Split into 8 subvectors (192 dims each):
[v1...v192] [v193...v384] ... [v1345...v1536]

Each subvector quantized to cluster ID (0-255):
[45] [127] [89] [201] [33] [156] [78] [242]

Result: 8 bytes instead of 6144 bytes (768x compression)

Full Implementation

import numpy as np
from sklearn.cluster import MiniBatchKMeans
from typing import Optional
import pickle

class ProductQuantizer:
    def __init__(
        self,
        n_subvectors: int = 8,
        n_clusters: int = 256,
        dimension: int = 1536
    ):
        self.n_subvectors = n_subvectors
        self.n_clusters = n_clusters
        self.dimension = dimension
        self.subvector_dim = dimension // n_subvectors
        self.codebooks: list[MiniBatchKMeans] = []
        self.is_trained = False

    def train(self, vectors: np.ndarray, sample_size: int = 100000):
        """Train codebooks on vector corpus."""
        if len(vectors) > sample_size:
            indices = np.random.choice(len(vectors), sample_size, replace=False)
            training_data = vectors[indices]
        else:
            training_data = vectors

        self.codebooks = []

        for i in range(self.n_subvectors):
            start = i * self.subvector_dim
            end = start + self.subvector_dim
            subvectors = training_data[:, start:end]

            kmeans = MiniBatchKMeans(
                n_clusters=self.n_clusters,
                n_init=3,
                batch_size=1024,
                max_iter=100
            )
            kmeans.fit(subvectors)
            self.codebooks.append(kmeans)
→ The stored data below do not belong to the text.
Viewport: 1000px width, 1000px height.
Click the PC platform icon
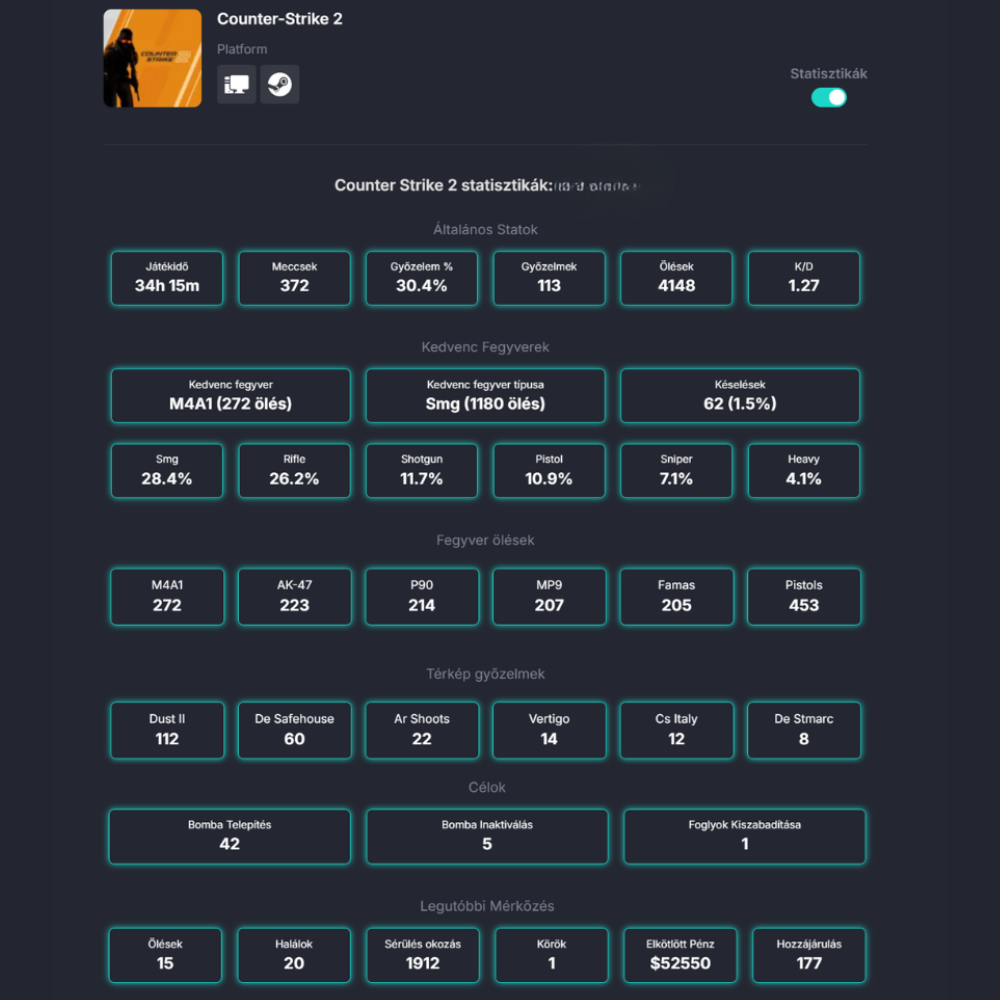point(237,85)
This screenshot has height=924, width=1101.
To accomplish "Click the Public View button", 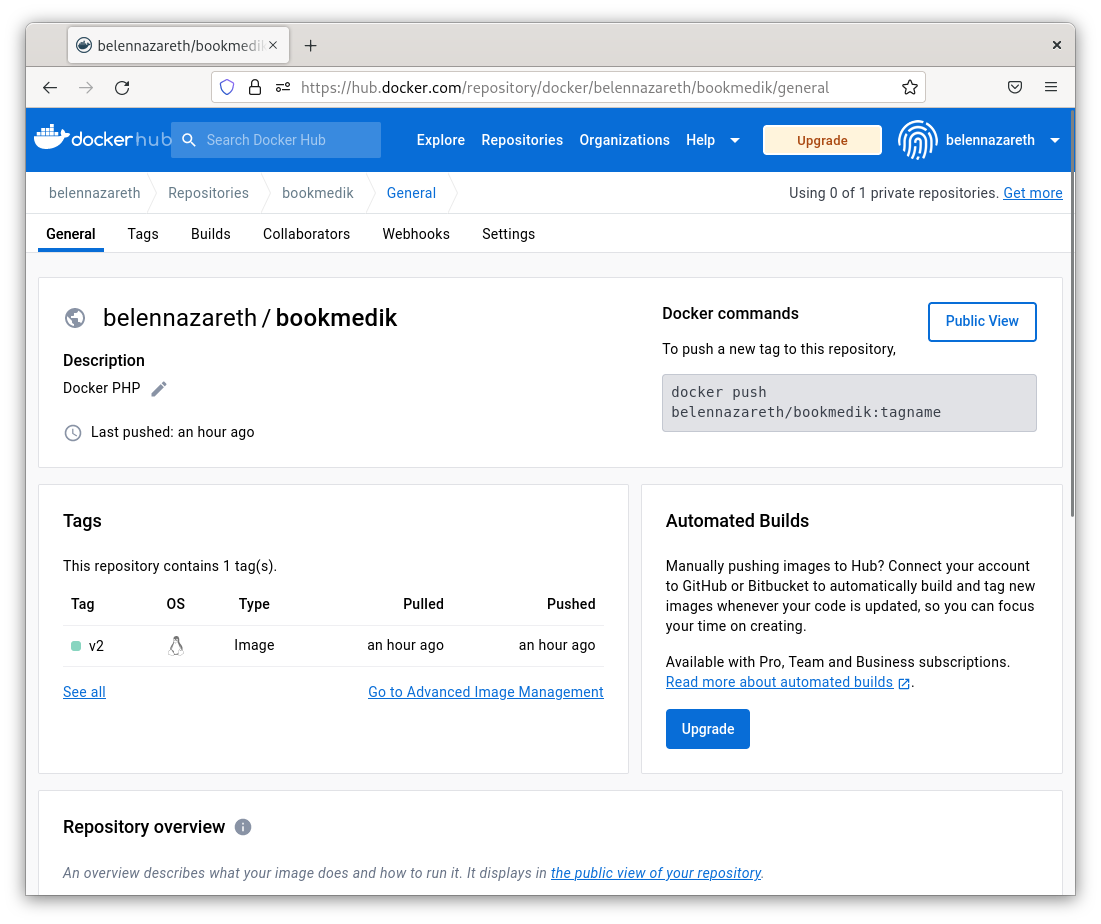I will tap(982, 321).
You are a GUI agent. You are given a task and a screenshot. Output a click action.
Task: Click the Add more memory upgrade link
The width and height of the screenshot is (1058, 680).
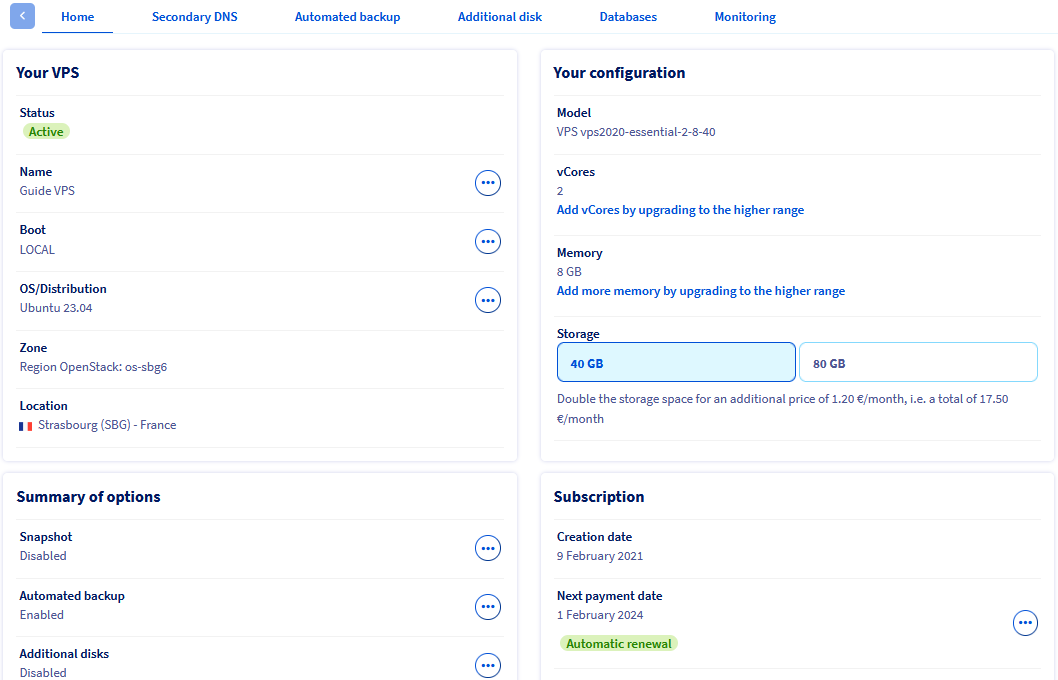pyautogui.click(x=700, y=291)
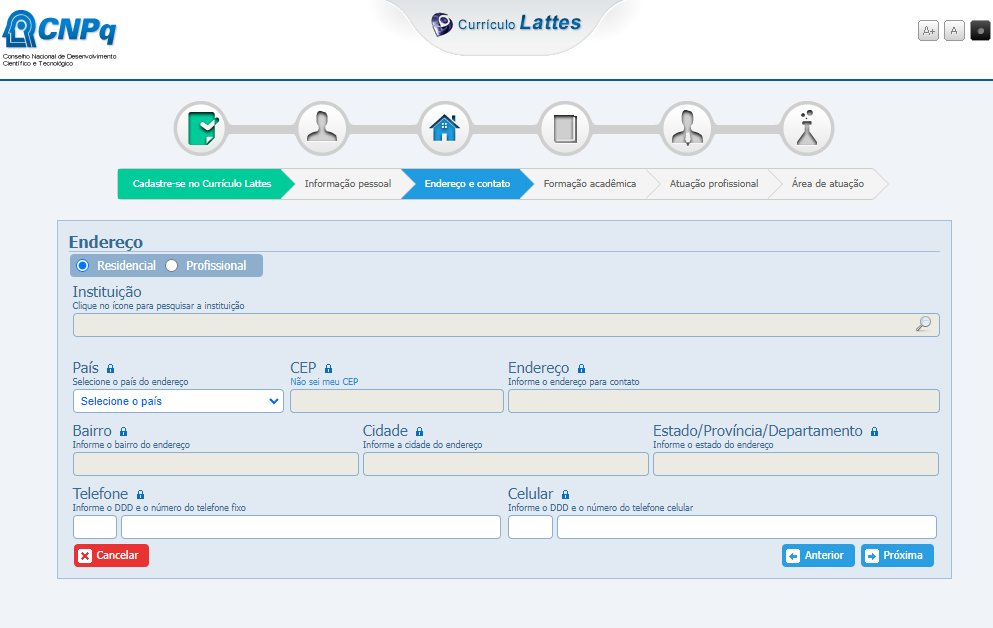993x628 pixels.
Task: Go to the 'Formação acadêmica' step tab
Action: pos(589,184)
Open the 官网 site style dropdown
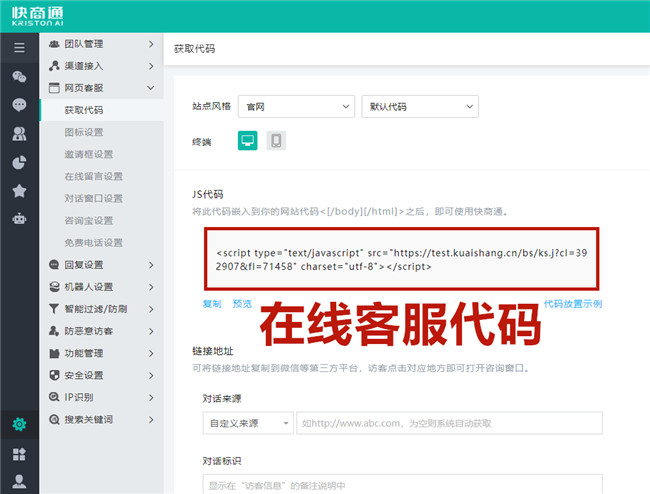The image size is (650, 494). [297, 106]
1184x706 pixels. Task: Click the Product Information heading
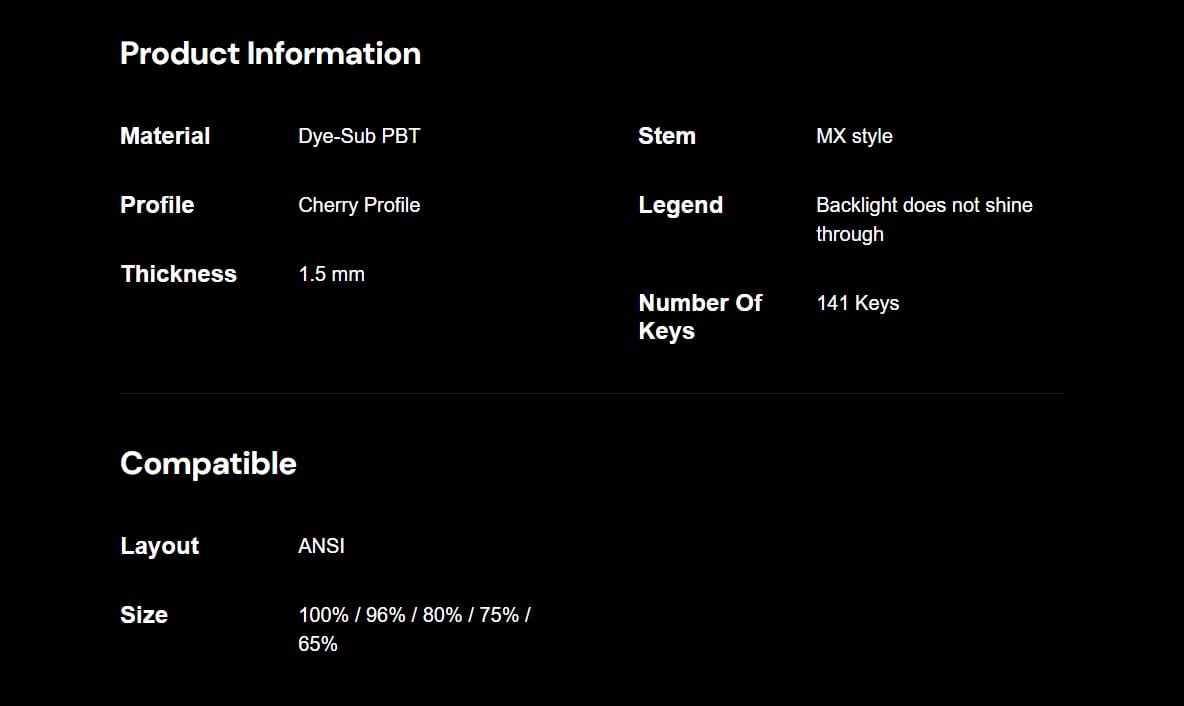tap(270, 54)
            print(f"Trained codebook {i+1}/{self.n_subvectors}")

        self.is_trained = True

    def encode(self, vector: np.ndarray) -> np.ndarray:
        """Encode a single vector to PQ codes."""
        if not self.is_trained:
            raise ValueError("Quantizer not trained")
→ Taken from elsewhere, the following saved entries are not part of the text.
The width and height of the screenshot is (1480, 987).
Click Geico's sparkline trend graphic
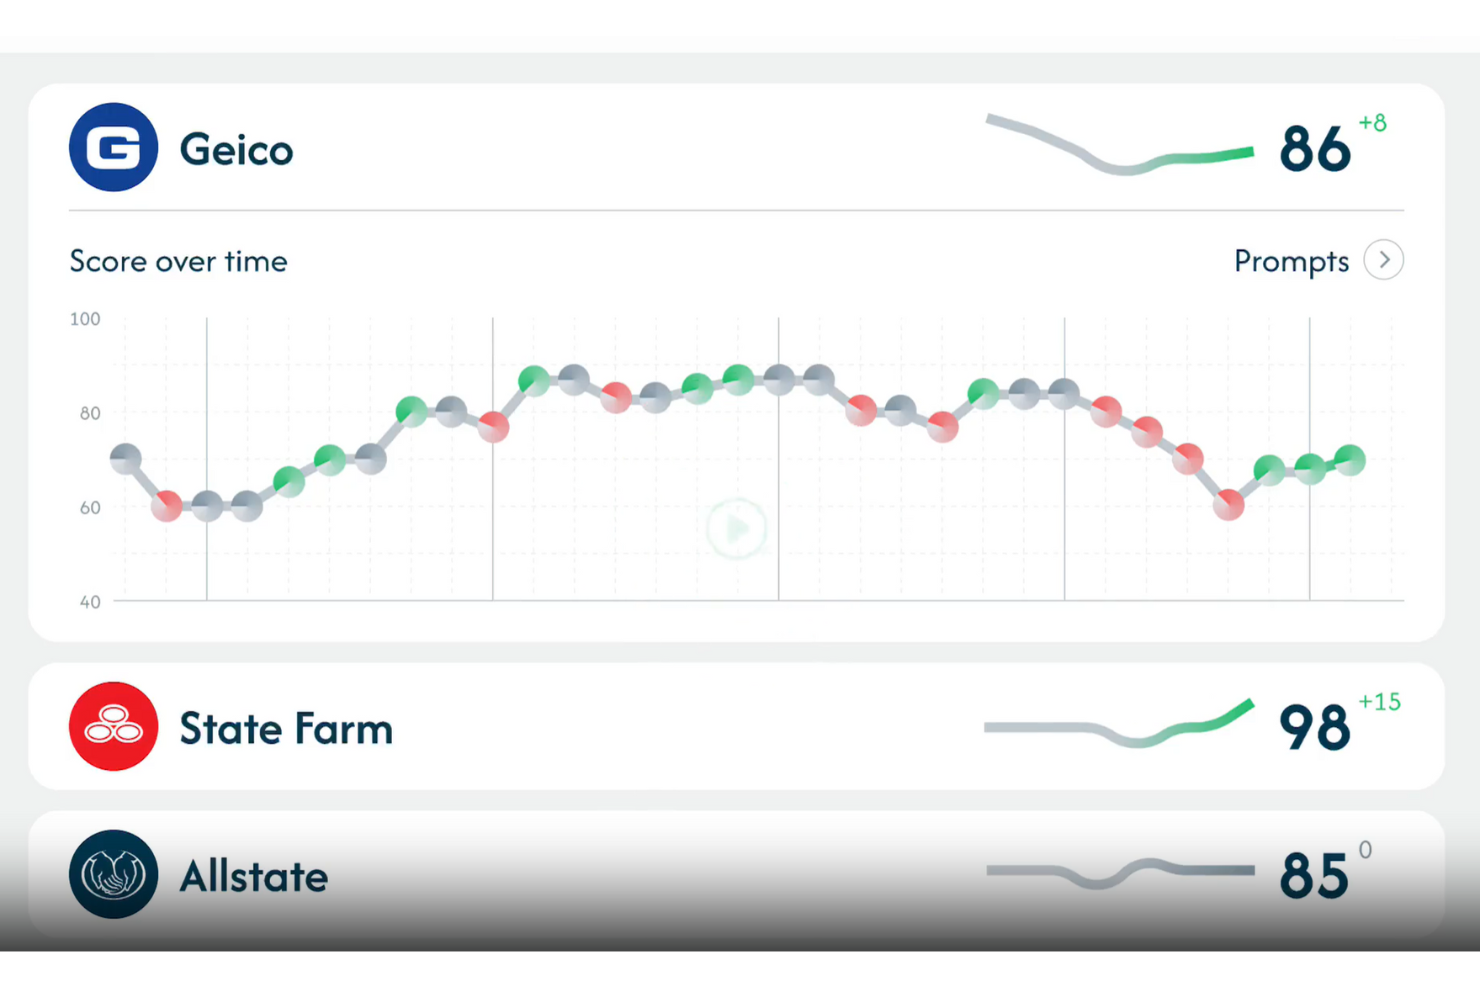click(x=1119, y=146)
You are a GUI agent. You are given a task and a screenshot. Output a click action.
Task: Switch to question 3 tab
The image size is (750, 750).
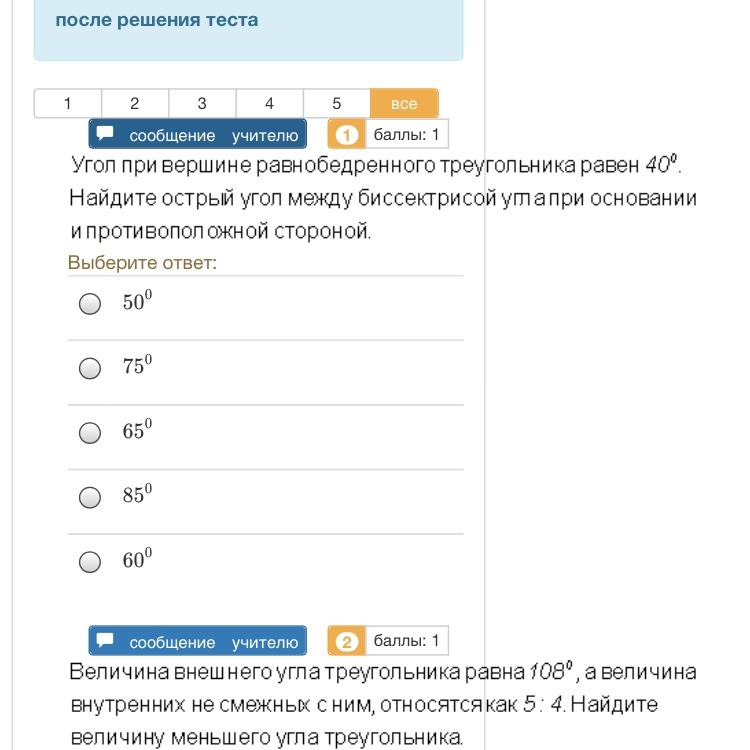click(202, 103)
        codes = np.zeros(self.n_subvectors, dtype=np.uint8)

        for i, codebook in enumerate(self.codebooks):
            start = i * self.subvector_dim
            end = start + self.subvector_dim
            subvector = vector[start:end].reshape(1, -1)
            codes[i] = codebook.predict(subvector)[0]

        return codes

    def encode_batch(self, vectors: np.ndarray) -> np.ndarray:
        """Encode multiple vectors efficiently."""
        n_vectors = len(vectors)
        codes = np.zeros((n_vectors, self.n_subvectors), dtype=np.uint8)

        for i, codebook in enumerate(self.codebooks):
            start = i * self.subvector_dim
            end = start + self.subvector_dim
            subvectors = vectors[:, start:end]
            codes[:, i] = codebook.predict(subvectors)

        return codes

    def decode(self, codes: np.ndarray) -> np.ndarray:
        """Decode PQ codes back to approximate vector."""
        reconstructed = np.zeros(self.dimension)

        for i, code in enumerate(codes):
            start = i * self.subvector_dim
            end = start + self.subvector_dim
            reconstructed[start:end] = self.codebooks[i].cluster_centers_[code]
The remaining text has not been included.